Ingredients

jerky:

1 pound Lean bottom round or sirloin

2 Stalks fresh lemon grass

2 small Red chile peppers – seeded

2 1/2 tablespoons honey or agave nectar

1 tablespoon fish sauce

3 tablespoons soy sauce

salad:

1-2 firm green papaya

1 daikon radish

1 lotus root

1 carrot

2-3 tablespoons walnut or grape seed oil

2-3 tablespoons rice or palm vinegar (i also use lemon & lime)

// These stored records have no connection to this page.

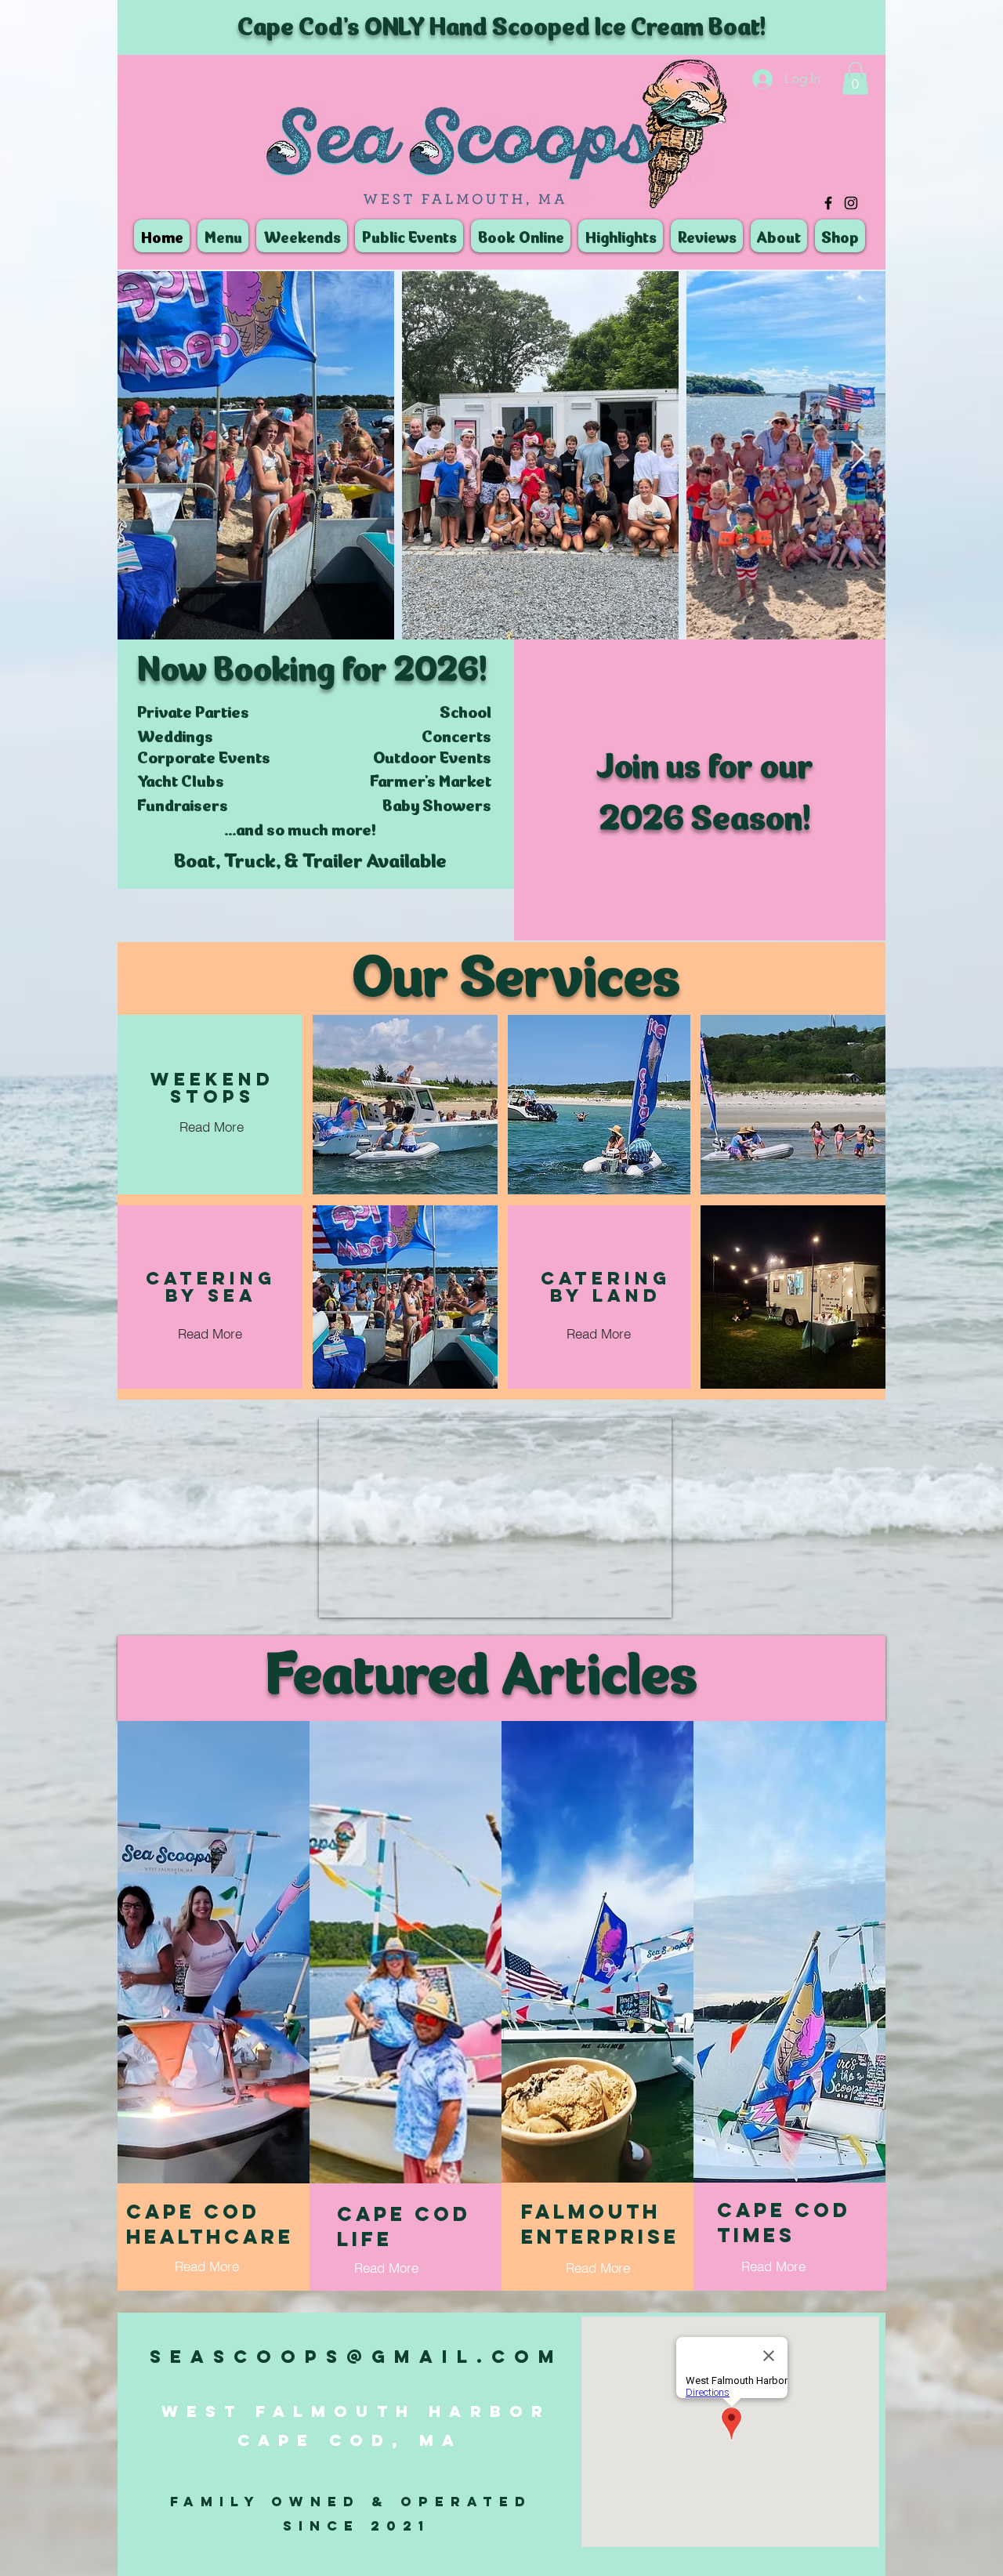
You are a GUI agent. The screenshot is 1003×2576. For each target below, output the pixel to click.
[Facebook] (828, 203)
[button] (855, 78)
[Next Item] (858, 455)
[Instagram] (851, 203)
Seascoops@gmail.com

2-3 teaspoons agave nectar or honey

Preparation

Cut the beef across the grain into very thin 3 by 3 inch slices. Using fresh lemon grass, discard the outer leaves. Cut into thin slices and finely chop. Combine the chiles and sugar in a processor or mortar and pestle and pound to a fine paste. Add the chopped lemon grass, fish sauce and soy sauce and stir to blend. (use a processor if possible, to a very fine paste. Spread the paste over the beef pieces to coat both sides. Let marinate for about 45 minutes. Spread out each slice of marinated beef on a large, flat wire rack or baking sheet and bake in a preheated 400F oven - about 10 minutes.

salad prep: slice food on a mandolin using a Julienne blade.

toss with dressing mix. top with fine slices of jerky and serve with fresh mint or basil.